* [Task instructions]:
Retype, word for word, each line between the lines holding "You are a GUI" and "Screen dimensions: 1512x840", inclusive, and leave the rest of the data alone.
*** Records for the exercise Section Begins ***
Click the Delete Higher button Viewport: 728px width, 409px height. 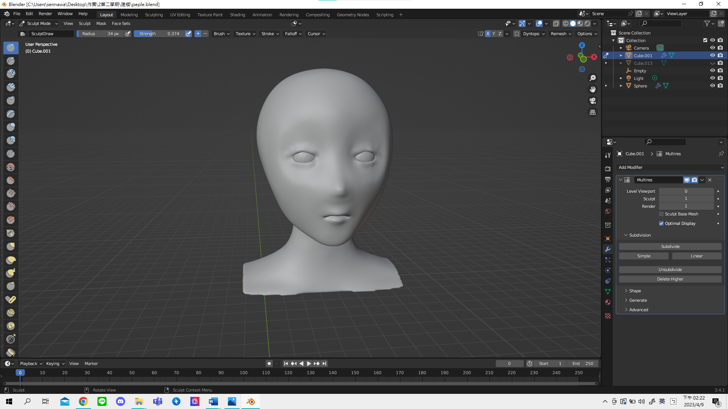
*** Records for the exercise Section Ends ***
*** Records for the exercise Section Begins ***
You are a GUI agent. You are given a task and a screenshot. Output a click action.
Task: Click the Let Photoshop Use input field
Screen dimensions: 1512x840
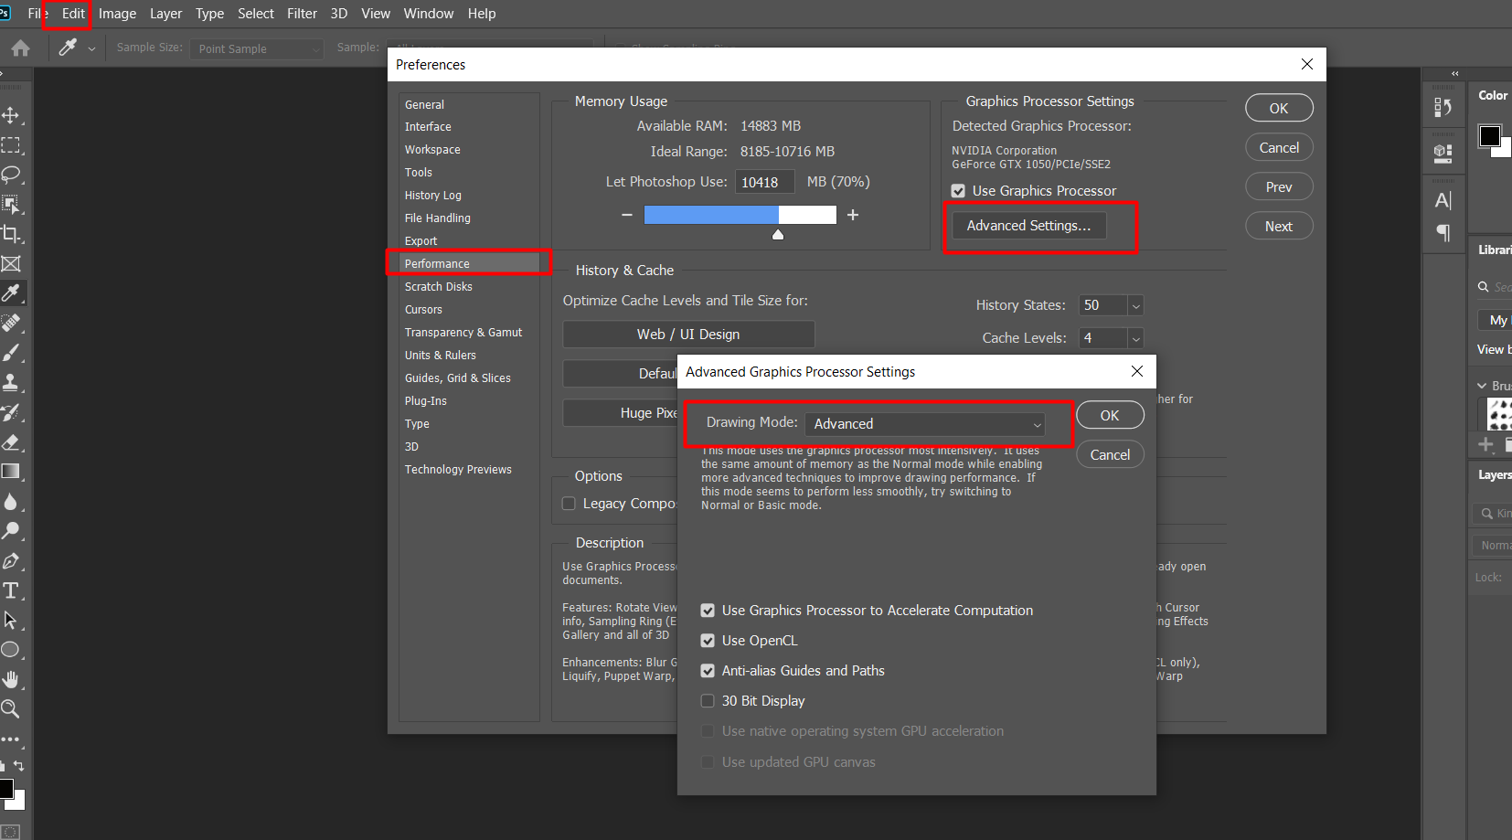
*** Records for the exercise Section Ends ***
*** Records for the exercise Section Begins ***
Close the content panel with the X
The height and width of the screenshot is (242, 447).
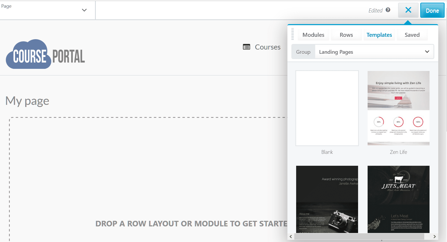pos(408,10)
*** Records for the exercise Section Ends ***
* [Your response]:
You are a GUI agent. You are given a task and a screenshot. Output a click action.
Task: Click the Let Photoshop Use input field
Screen dimensions: 1512x840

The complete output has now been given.